Más allá de la inexplicable –para mí– ausencia de un sistema sanitario universal o del insufrible trato que reciben los colectivos sociales más desfavorecidos, los estadounidenses gozan de una virtud que alimentan cada vez que pueden. Se llama liderazgo. Y aunque hay muchas ocasiones en las que abusan de él, hay otras en las que su ejercicio despierta en mí un cierto halo de envidia que no puedo remediar.
La semana pasada fue uno de esos momentos. La forma en la que el país asumió el brutal ataque en el maratón de Boston y la increíble reacción unánime de la población, primero para una colaboración extrema tanto con los afectados –heridos y familiares– como con la investigación policial –se recibieron cientos de fotografías, vídeos y testimonios para ayudar en las pesquisas–.

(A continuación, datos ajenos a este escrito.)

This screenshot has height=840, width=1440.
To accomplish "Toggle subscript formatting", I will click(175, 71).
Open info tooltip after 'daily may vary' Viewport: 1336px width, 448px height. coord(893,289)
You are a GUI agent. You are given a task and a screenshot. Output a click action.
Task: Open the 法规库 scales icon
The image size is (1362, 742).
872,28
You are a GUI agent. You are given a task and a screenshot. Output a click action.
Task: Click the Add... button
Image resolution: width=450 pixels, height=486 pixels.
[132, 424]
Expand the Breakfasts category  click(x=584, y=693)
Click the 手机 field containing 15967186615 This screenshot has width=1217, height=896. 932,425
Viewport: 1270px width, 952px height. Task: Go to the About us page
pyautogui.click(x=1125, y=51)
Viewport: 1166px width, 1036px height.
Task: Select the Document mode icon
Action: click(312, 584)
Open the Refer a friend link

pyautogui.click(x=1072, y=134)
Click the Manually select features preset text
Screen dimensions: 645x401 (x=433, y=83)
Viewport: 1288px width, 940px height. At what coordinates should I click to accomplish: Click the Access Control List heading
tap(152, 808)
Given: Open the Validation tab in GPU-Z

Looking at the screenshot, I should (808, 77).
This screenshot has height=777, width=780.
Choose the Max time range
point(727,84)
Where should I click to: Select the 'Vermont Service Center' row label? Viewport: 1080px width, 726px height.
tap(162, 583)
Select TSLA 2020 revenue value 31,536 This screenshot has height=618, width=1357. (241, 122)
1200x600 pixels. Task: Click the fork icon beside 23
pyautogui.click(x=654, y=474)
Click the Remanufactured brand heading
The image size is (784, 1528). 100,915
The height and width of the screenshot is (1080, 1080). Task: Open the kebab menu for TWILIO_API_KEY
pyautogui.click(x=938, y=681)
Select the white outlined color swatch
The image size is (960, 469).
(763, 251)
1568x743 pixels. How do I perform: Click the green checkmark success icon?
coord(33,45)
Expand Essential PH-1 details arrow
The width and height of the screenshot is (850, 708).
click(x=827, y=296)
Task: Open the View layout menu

Hasta ahí, normal. Cualquiera lo hubiera hecho. Pero es que ellos, luego, no omitieron ningún dato. Lejos de intentar manejar el pánico ciudadano, la polícia, los servicios de emergencia, los representantes políticos (alcalde de Boston, gobernador de Massachussets y presidente Obama) mantuvieron al tanto a la población en todo momento. Las noticias, las alertas, lo que iba sucediendo se conocía al instante. Y eso daba lugar a una confianza, a una sensación de protección y seguridad –dentro de la tragedia– que era envidiable.
Y si además se le suma el incansable esfuerzo –algo de testarudez ya demostraron para encontrar a Bin Laden, aunque fuera once años después del 11-S– por cazar a los culpables, aún más.